In a photodynamic virus inactivation procedure for human fresh frozen plasma the plasma is exposed to visible light in the presence of 1 microM methylene blue. This procedure is known to inactivate HIV-1 by at least 10(6.32) TCID50/ml within 10 minutes. To elucidate the mechanism of photodynamic inactivation of HIV-1 by methylene blue/light treatment, reverse transcriptase (RT), the HIV-1 associated protein p24, and viral RNA were examined.
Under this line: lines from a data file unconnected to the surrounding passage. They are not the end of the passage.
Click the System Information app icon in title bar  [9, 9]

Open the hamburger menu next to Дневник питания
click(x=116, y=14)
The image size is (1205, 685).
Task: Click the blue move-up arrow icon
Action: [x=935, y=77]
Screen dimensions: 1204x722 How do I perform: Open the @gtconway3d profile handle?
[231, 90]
In the dark, methylene blue up to 10 microM has no inhibitory effect on recombinant RT. In the presence of light, recombinant RT inactivation was dependent on illumination time and the concentration of methylene blue. After photoinactivation of the whole virus by methylene blue/light treatment, RT activity was also almost completely inhibited. Simultaneously, it was found by Western blotting that HIV-1 p24 and gp120 are altered in size, possibly due to protein cross-linking. In addition, it was shown by polymerase chain reaction (PCR) inhibition assay that HIV-1 inactivation leads to destruction of its RNA. In summary, methylene blue/light treatment acts on HIV-1 at different target sites: the envelope and core proteins, and the inner core structures RNA and RT.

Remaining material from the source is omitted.